В эту минуту Миноре и Гупиль, возвращавшиеся с прогулки по лугам, остановились неподалеку, и наследник доктора сказал Урсуле: «Что с вами, кузина? Мы ведь родичи, не так ли? Вы что-то переменились».
Гупиль меж тем бросал на девушку столь пламенные взгляды, что она испугалась и, ничего не ответив, ушла в дом.
— Совсем дикарка, — сказал Миноре священнику.
— Мадемуазель Мируэ права: порядочной девушке не пристало болтать с прохожими.
— О! — сказал Гупиль, — вы ведь знаете, что поклонников у нее хоть отбавляй.
Кюре поспешил откланяться и быстрым шагом направился на улицу Буржуа.

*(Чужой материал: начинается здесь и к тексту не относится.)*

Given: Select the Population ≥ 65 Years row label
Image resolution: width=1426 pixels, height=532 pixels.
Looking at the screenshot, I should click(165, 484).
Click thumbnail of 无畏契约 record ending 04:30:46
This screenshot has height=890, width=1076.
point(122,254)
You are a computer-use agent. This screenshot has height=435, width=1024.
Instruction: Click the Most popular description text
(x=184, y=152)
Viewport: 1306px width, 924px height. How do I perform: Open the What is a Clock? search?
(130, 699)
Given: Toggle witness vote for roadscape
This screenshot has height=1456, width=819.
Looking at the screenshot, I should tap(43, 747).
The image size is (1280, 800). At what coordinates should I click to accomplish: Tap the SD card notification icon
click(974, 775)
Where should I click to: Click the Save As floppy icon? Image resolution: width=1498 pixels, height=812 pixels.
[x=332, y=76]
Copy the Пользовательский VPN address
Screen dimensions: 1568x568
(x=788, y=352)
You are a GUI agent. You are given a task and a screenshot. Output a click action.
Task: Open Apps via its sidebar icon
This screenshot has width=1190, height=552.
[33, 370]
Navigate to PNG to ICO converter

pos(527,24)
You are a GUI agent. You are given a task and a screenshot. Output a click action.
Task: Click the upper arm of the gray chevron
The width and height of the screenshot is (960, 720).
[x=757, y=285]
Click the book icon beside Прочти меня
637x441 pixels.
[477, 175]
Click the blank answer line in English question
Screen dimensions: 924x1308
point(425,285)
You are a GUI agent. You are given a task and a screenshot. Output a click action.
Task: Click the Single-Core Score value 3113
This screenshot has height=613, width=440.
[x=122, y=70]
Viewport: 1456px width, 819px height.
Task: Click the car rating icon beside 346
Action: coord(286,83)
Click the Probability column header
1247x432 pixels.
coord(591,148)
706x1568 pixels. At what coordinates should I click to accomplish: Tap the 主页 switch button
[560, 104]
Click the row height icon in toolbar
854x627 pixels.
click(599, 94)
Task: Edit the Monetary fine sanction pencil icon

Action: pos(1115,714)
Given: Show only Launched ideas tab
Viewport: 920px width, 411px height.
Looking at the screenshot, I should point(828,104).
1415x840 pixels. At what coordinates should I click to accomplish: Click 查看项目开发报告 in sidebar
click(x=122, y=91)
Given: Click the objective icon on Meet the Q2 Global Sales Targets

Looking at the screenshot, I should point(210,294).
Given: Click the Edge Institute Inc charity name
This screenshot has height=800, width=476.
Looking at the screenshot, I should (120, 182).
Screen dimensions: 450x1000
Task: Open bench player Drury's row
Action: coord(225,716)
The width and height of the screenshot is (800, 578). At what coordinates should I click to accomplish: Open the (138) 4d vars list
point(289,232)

— Ну, — сказал старший клерк бывшему почтмейстеру, — дело пошло! Она бледна как смерть, через две недели и духу ее здесь не будет. Вот увидите.
— С вами лучше не ссориться, — воскликнул Миноре, устрашенный отвратительной улыбкой Гупиля, придававшей его лицу сходство с гетевским Мефистофелем на полотне Жозефа Бридо[176].
— Да уж, пожалуй, — отвечал Гупиль. — Если она не выйдет за меня, я постараюсь, чтоб она сдохла от тоски.
— Если ты сделаешь это, малыш, я подарю тебе нотариальную контору в Париже. И ты сможешь жениться на богачке...
— Бедная барышня! Чем она вам так досадила? — спросил удивленный клерк.
— Она мне осточертела! — прорычал Миноре.
— Подождите до понедельника — увидите, как она у меня попляшет, — сказал Гупиль, испытующе глядя на бывшего почтмейстера.
Назавтра старая тетушка Буживаль явилась к Савиньену и со словами: «Не знаю, что вам пишет моя девочка, но она с утра чуть живая», — подала ему письмо.